Problem:
Render the entries from the line with "Screen dimensions: 543x268" up to and including the line with "click(x=507, y=211)" as a Markdown table with the columns Row and Line, skipping blank lines and omitting the pictures.

++++ Given data ++++

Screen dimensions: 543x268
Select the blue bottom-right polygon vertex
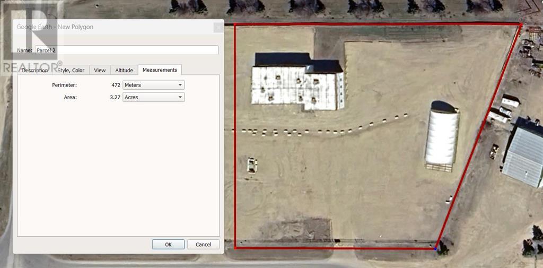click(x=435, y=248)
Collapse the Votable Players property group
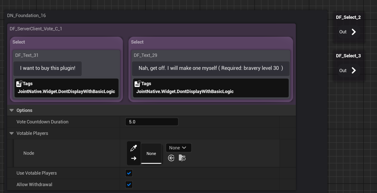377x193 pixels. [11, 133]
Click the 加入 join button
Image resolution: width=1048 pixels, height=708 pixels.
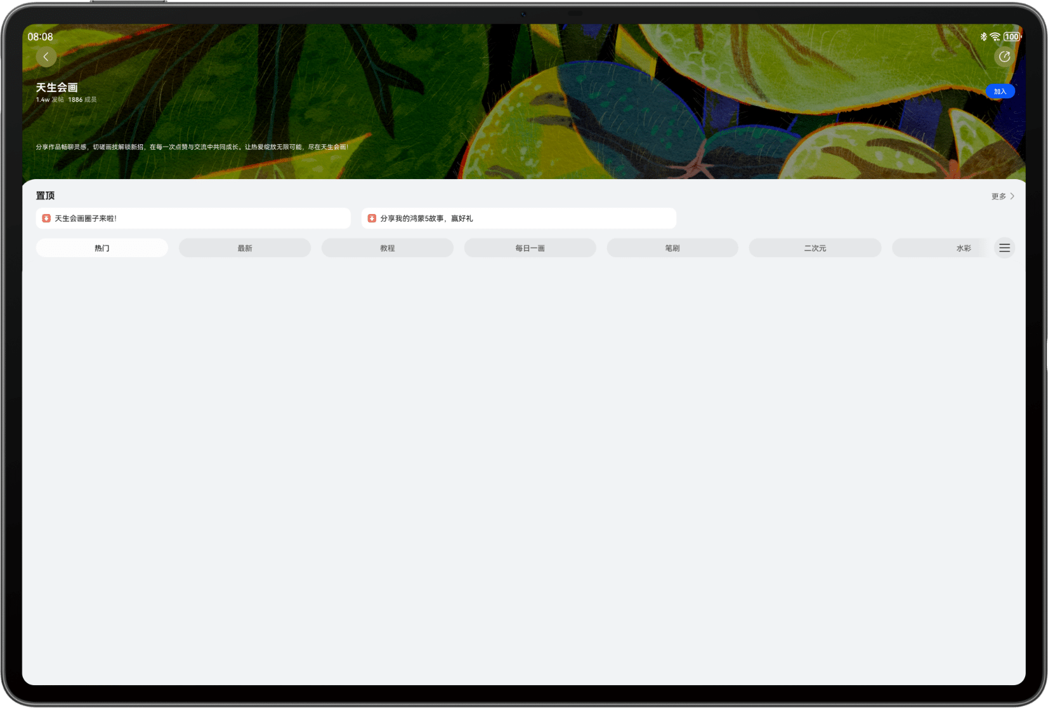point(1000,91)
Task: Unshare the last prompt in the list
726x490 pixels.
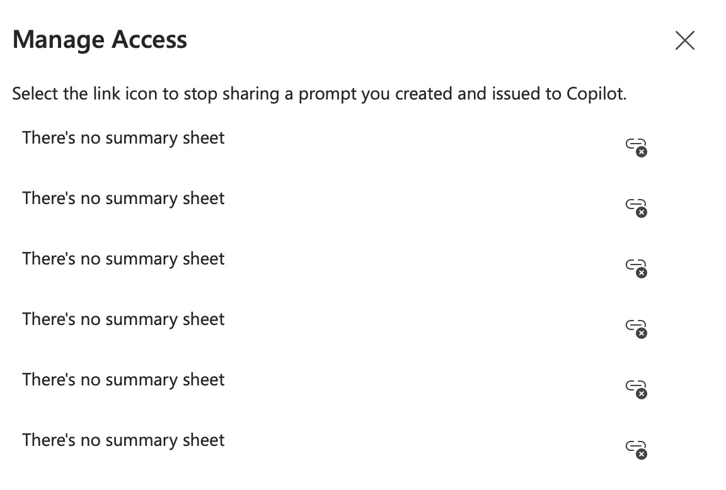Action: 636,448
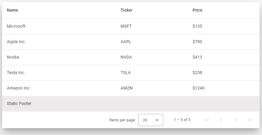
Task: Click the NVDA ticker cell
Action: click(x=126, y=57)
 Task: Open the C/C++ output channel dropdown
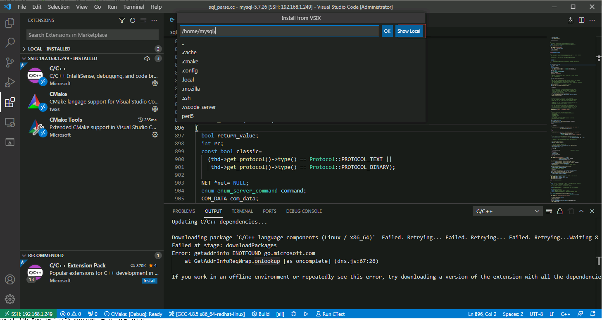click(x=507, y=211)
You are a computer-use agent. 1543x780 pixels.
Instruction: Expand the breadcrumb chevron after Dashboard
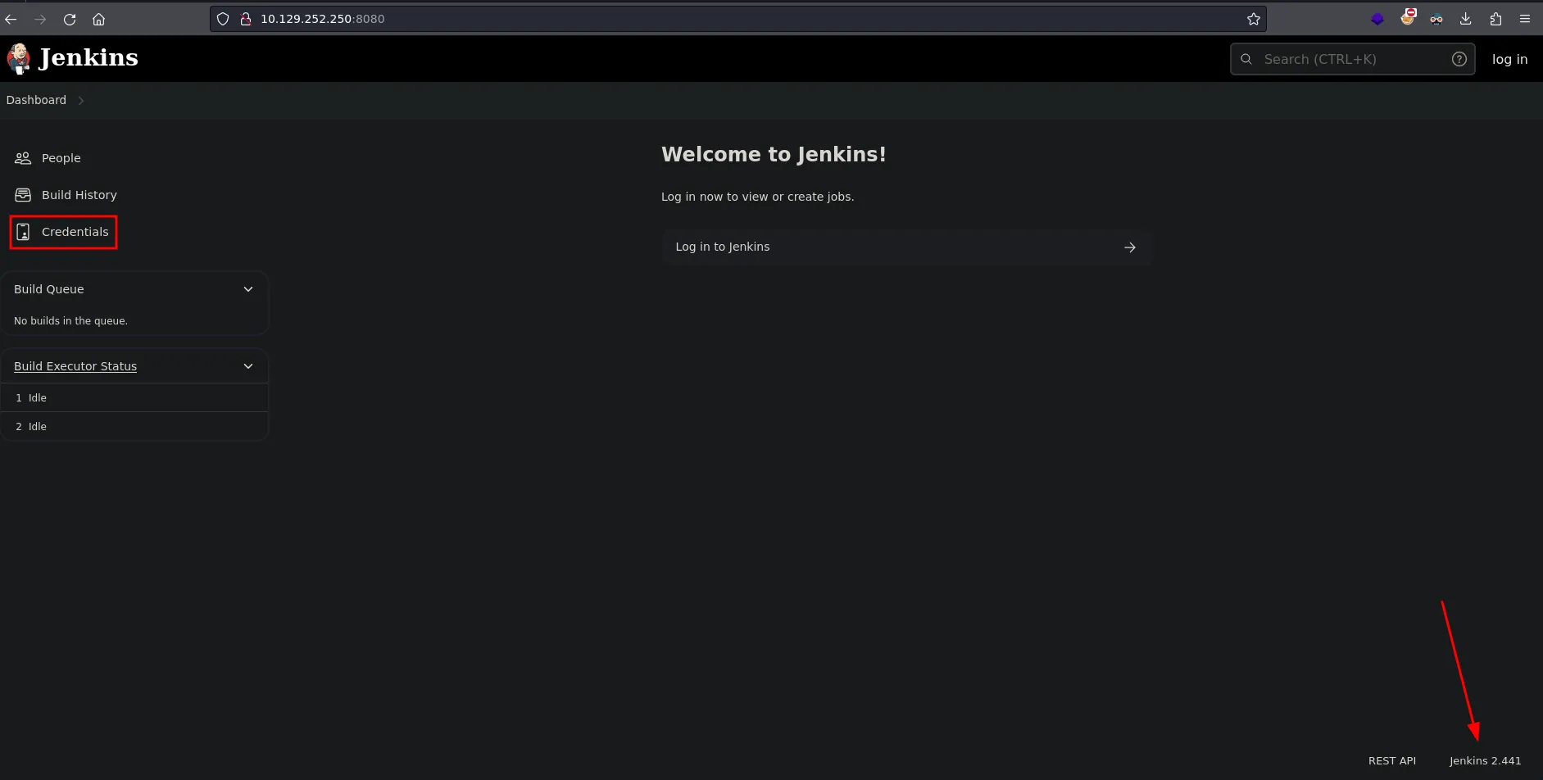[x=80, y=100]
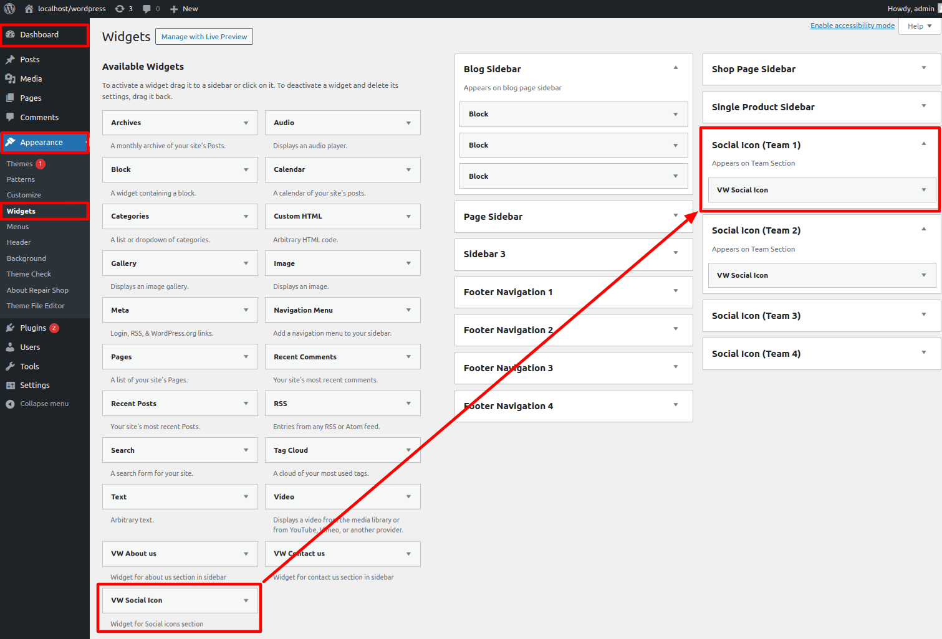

++++
++++ Given data ++++

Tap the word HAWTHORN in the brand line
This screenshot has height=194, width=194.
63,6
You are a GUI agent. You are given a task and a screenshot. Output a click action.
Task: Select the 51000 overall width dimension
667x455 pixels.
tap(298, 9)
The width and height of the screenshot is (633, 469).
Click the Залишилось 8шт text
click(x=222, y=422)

++++

Answer to this problem:
| Row | Line |
|---|---|
| 1 | Screen dimensions: 543x268 |
| 2 | Select the blue bottom-right polygon vertex |
| 3 | click(x=435, y=248) |
| 4 | Collapse the Votable Players property group |
| 5 | 377x193 pixels. [11, 133] |
| 6 | Click the 加入 join button |
| 7 | Image resolution: width=1048 pixels, height=708 pixels. |
| 8 | point(1000,91) |
| 9 | Task: Unshare the last prompt in the list |
| 10 | 726x490 pixels. |
| 11 | Action: 636,448 |
| 12 | Task: Click the NVDA ticker cell |
| 13 | Action: click(x=126, y=57) |
| 14 |  Task: Open the C/C++ output channel dropdown |
| 15 | click(x=507, y=211) |